Growth was driven by higher patient volumes and expanding bed capacity, with licensed beds rising 27% year-on-year to 1,777 by the end of 2025. Inpatient admissions increased 8% to 114,425, while revenue per inpatient admission rose 7% to 11,614 ringgit.
Foreign patient revenue surged 38% to 304.7 million ringgit, driven by stronger inflows from Indonesia, China and Cambodia, highlighting Malaysia’s growing role in regional medical tourism.
For the fourth quarter, revenue rose 21% year-on-year to 614.6 million ringgit, while EBITDA increased 23% to 164.7 million ringgit, supported by contributions from newly opened hospitals and stronger operating performance at established facilities.
“Our FY2025 performance demonstrates the strength of Sunway Healthcare’s integrated healthcare ecosystem and the sustained demand for high-quality private healthcare services in Malaysia,” said President Beng Long Lau.

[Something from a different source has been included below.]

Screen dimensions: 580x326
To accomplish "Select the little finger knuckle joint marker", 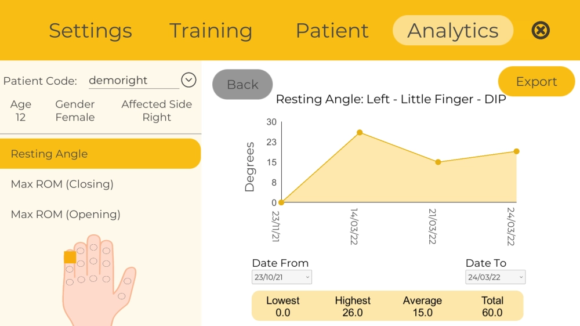I will (x=70, y=282).
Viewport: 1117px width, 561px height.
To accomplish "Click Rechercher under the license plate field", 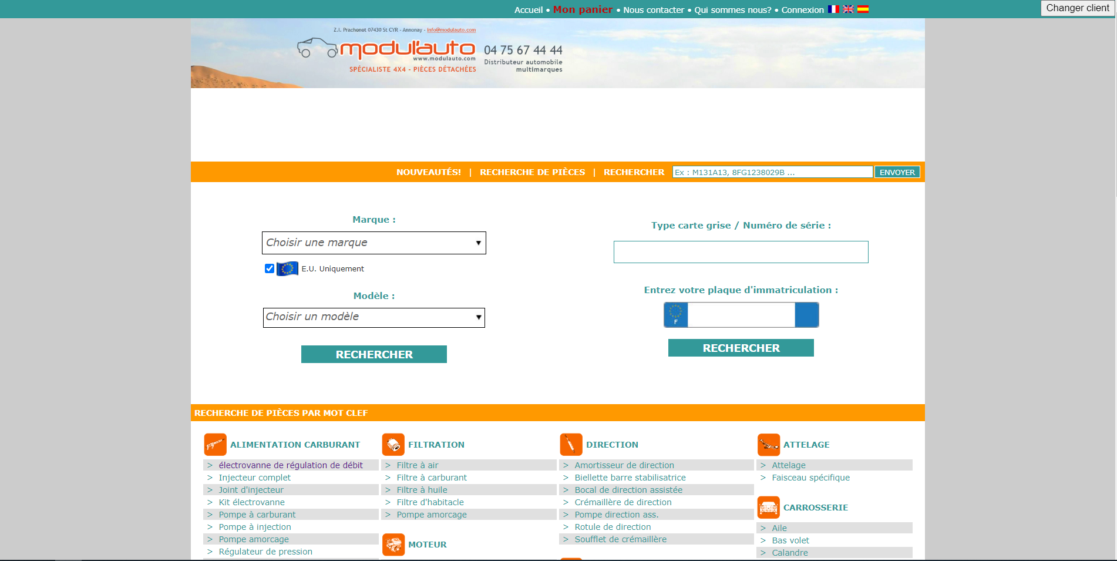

“Even with FY2025 marking a year of rapid expansion with the opening of SMC Damansara and SMC Ipoh, the group delivered strong revenue growth by maintaining our commitment to clinical excellence and expanding our share in the medical tourism market.”
The group remains cautiously optimistic about FY2026, supported by resilient demand for private healthcare, stabilising performance at newly opened hospitals, and continued efforts to optimise capacity and efficiency. The Ministry of Health’s decision to delay the Diagnosis-Related Group system to 2027 also provides greater clarity and additional time to strengthen clinical coding and documentation capabilities.
“The recent Iranian war may indirectly affect Malaysia’s healthcare sector by disrupting global supply chains for medical-related supplies and raising costs due to geopolitical uncertainty and higher oil prices,” it said, adding that Malaysia’s diversified supply network and strong healthcare system are expected to support stable service delivery.